Mr. Bernanke appears twice each year before the House committee and its counterpart, the Senate Banking Committee, for a formal review of the Fed’s management of the nation’s monetary policy. The Senate hearing is planned for Thursday.

Wednesday’s House hearing unfurled along familiar lines, with Democrats applauding the central bank’s efforts to spur the economy, while Republicans expressed concern that the Fed’s actions would send inflation soaring out of control.

“I’d like to praise Chairman Bernanke for doing his job and really not bowing to the political pressure,” said Representative Melvin Watt, a North Carolina Democrat. “I just think he has done a magnificent job and the Fed has done a magnificent job of navigating us through some very, very difficult times.”

The sharpest counterpoint came from Representative Ron Paul, Republican of Texas and a candidate for president, who flourished an actual, shiny ounce of silver as he lectured Mr. Bernanke on the declining value of the dollar.

Mr. Paul, has long argued that people should be able to exchange dollars for precious metals.

“You love paper money,” he said. “I think money should be honest.”

Mr. Bernanke was deadpan in his response.

“First of all,” he said, “good to see you again.”
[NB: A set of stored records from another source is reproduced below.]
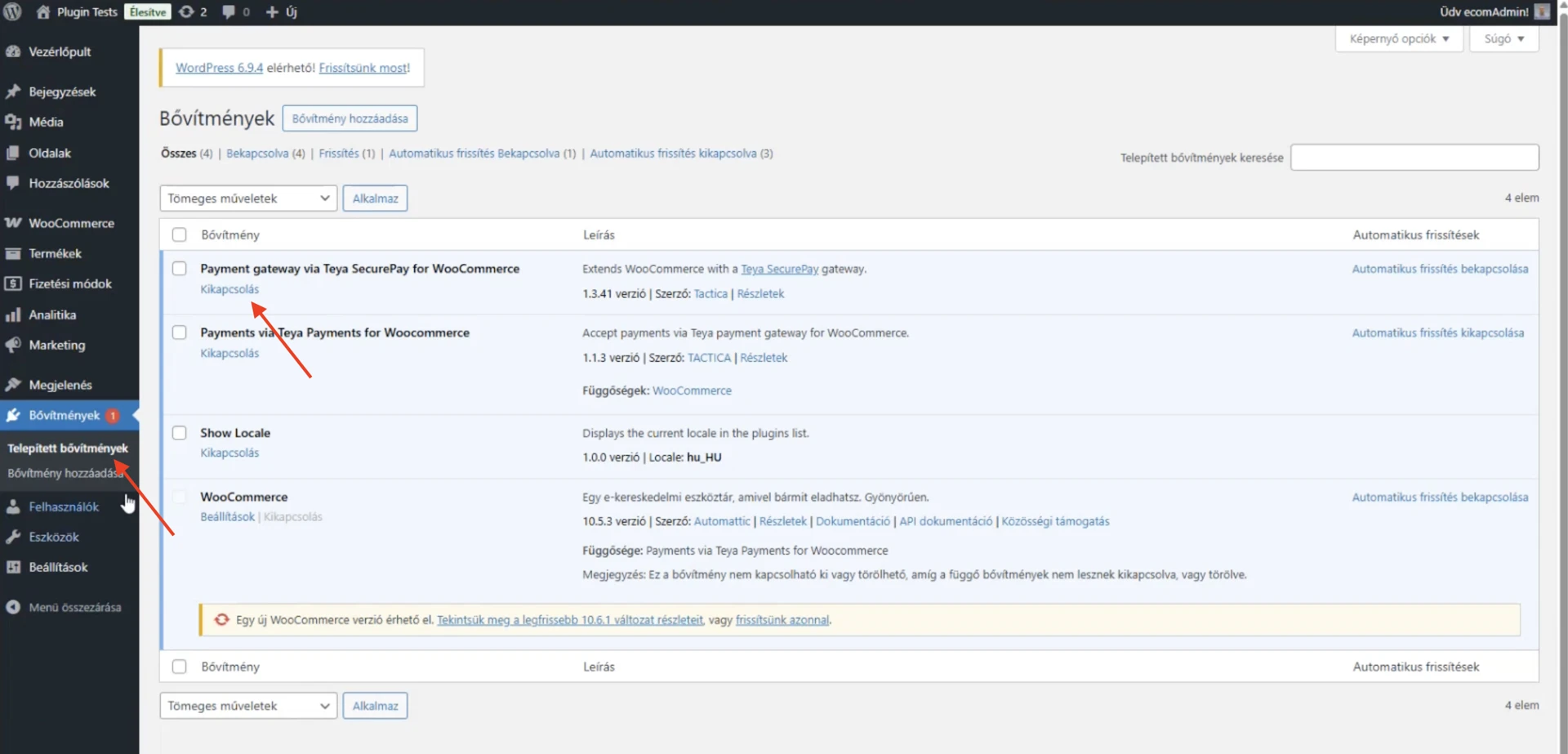Focus the installed plugins search field
1568x754 pixels.
pos(1414,158)
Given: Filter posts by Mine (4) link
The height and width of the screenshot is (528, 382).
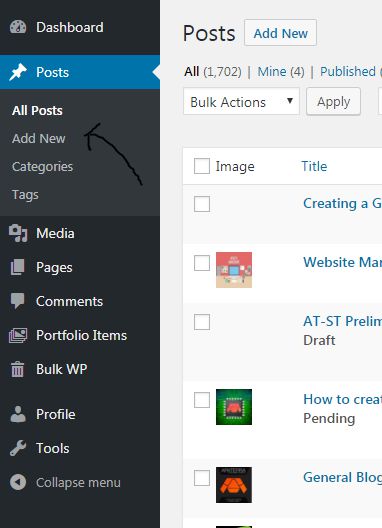Looking at the screenshot, I should (x=281, y=72).
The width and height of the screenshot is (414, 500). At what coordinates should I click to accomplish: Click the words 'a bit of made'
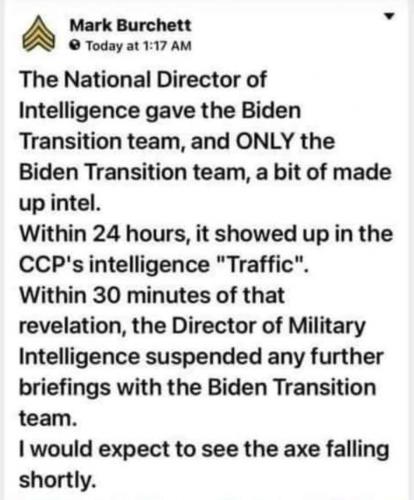[324, 172]
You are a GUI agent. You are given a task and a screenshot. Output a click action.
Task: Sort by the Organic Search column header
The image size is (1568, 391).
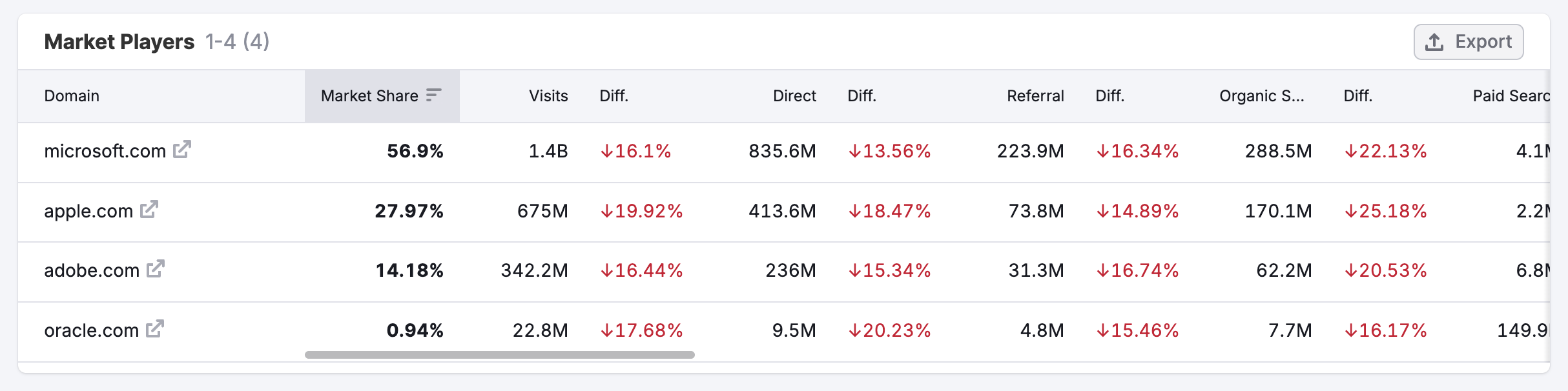(1261, 96)
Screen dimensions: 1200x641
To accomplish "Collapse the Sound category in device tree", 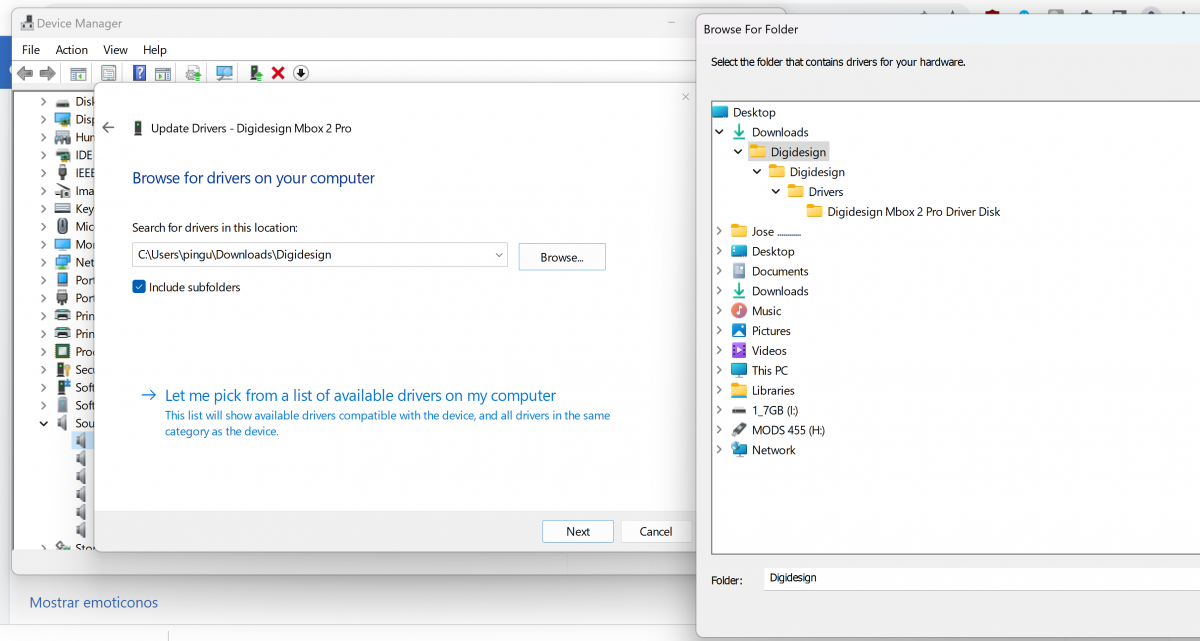I will [43, 423].
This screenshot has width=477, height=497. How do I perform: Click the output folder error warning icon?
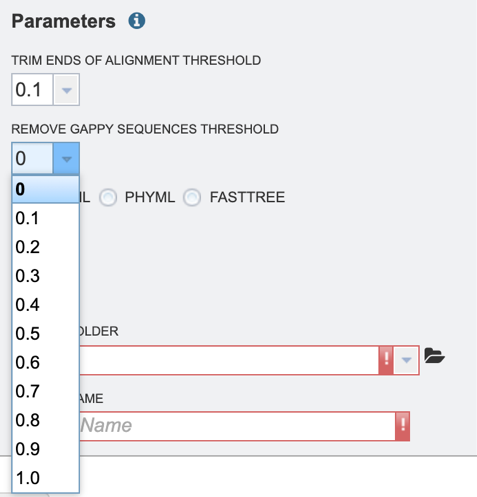386,360
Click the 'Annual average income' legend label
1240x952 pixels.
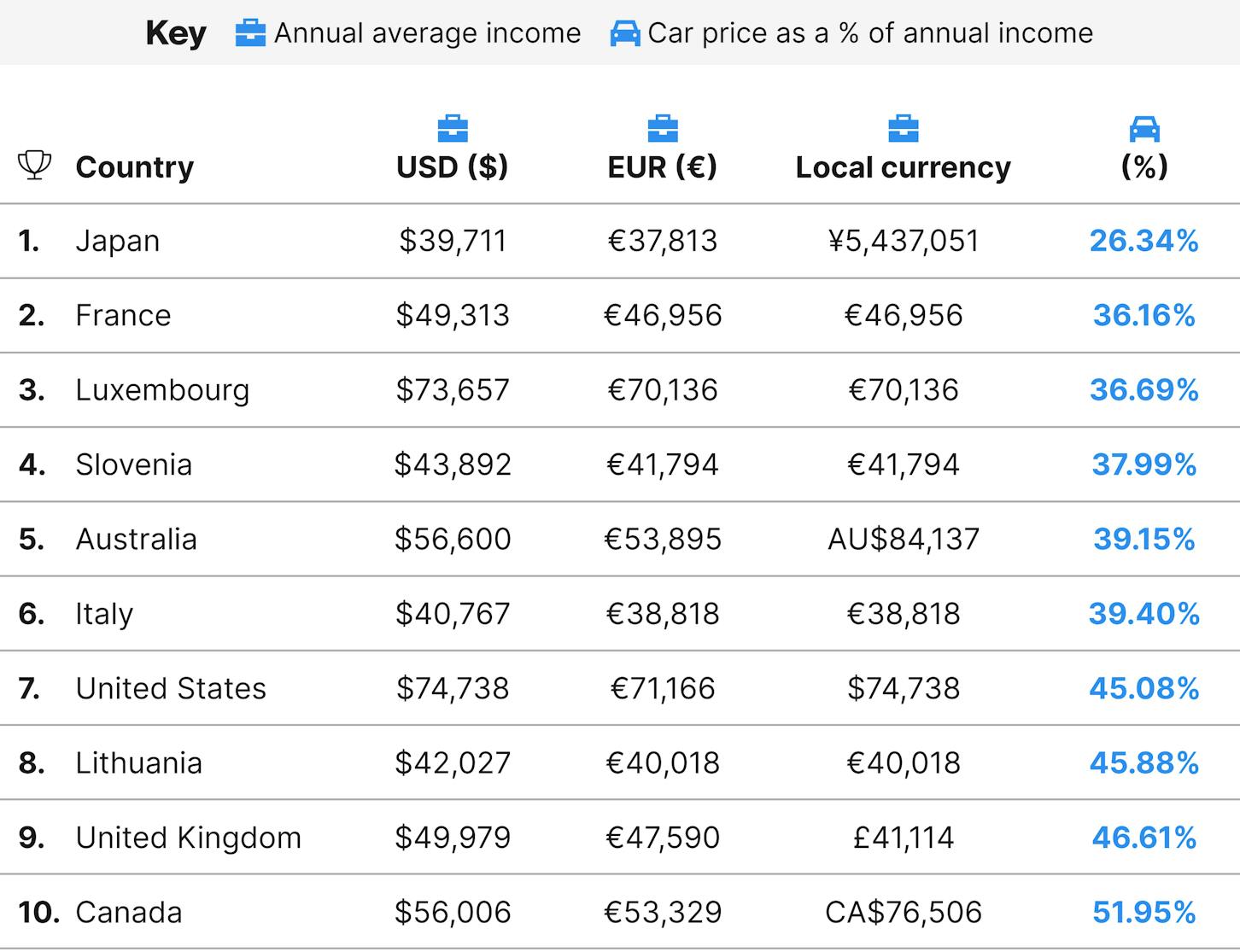428,33
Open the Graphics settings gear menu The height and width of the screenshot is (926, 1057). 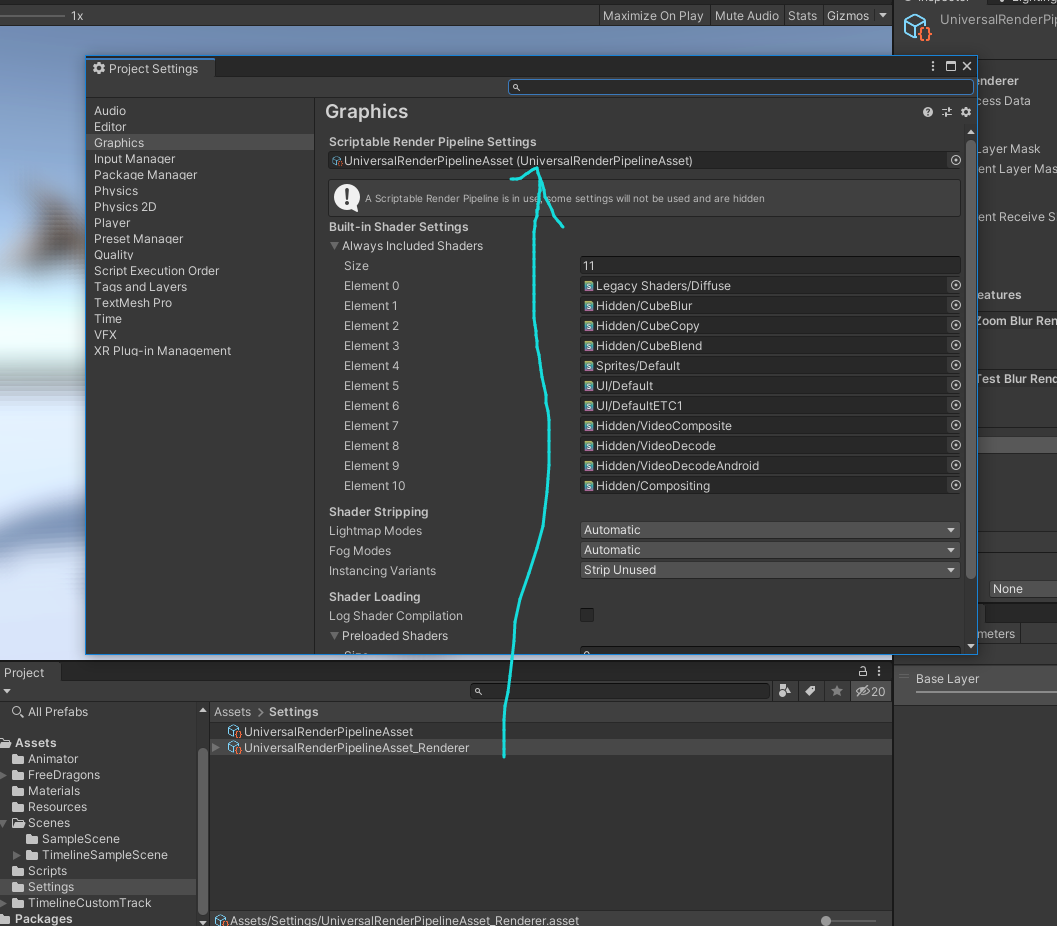click(965, 112)
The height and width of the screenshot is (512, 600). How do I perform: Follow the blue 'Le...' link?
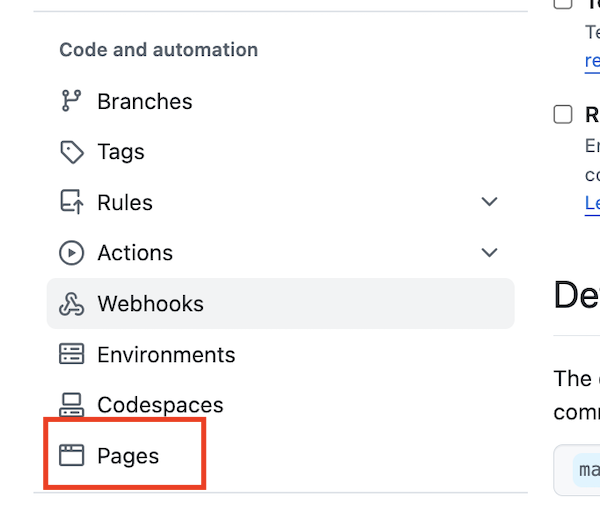(x=592, y=203)
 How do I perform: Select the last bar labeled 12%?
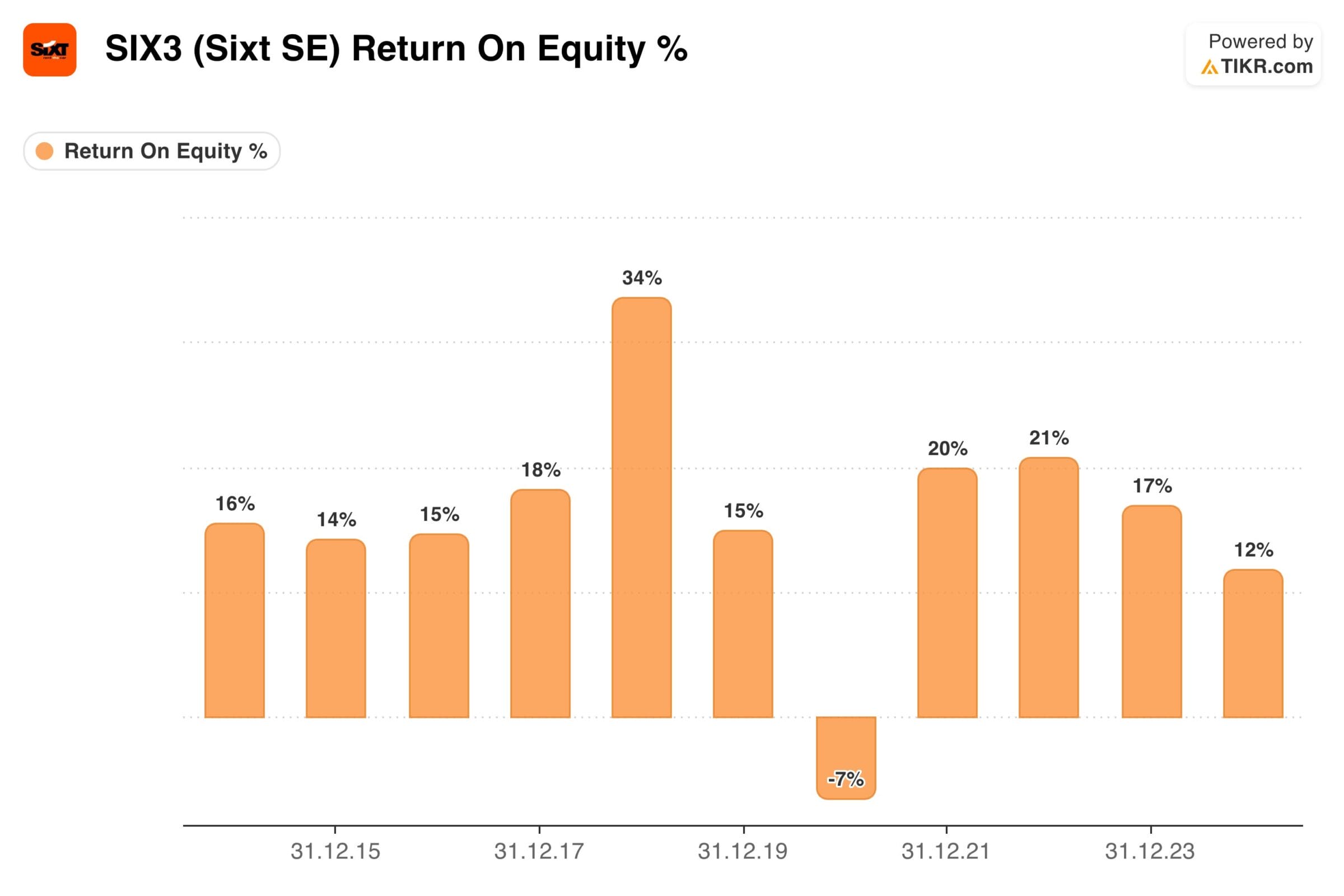1253,643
Much of the hearing focused on fiscal rather than monetary policy. Mr. Bernanke has become an outspoken advocate for Congress to adopt a long-term plan for reducing the government’s annual deficits and growing debt. He warned Wednesday that the government faced a “fiscal cliff” at the end of the year, when a number of major policy changes are set to occur simultaneously, including the expiration of the Bush tax cuts and across-the-board reductions in government spending passed last year as part of a deal to raise the debt ceiling.

“I hope that Congress will look at that and figure out ways to achieve the same long-run fiscal improvement without having it all happen at one date,” Mr. Bernanke said.

He declined several times to endorse the particular fiscal proposals of Democrats and Republicans on the committee.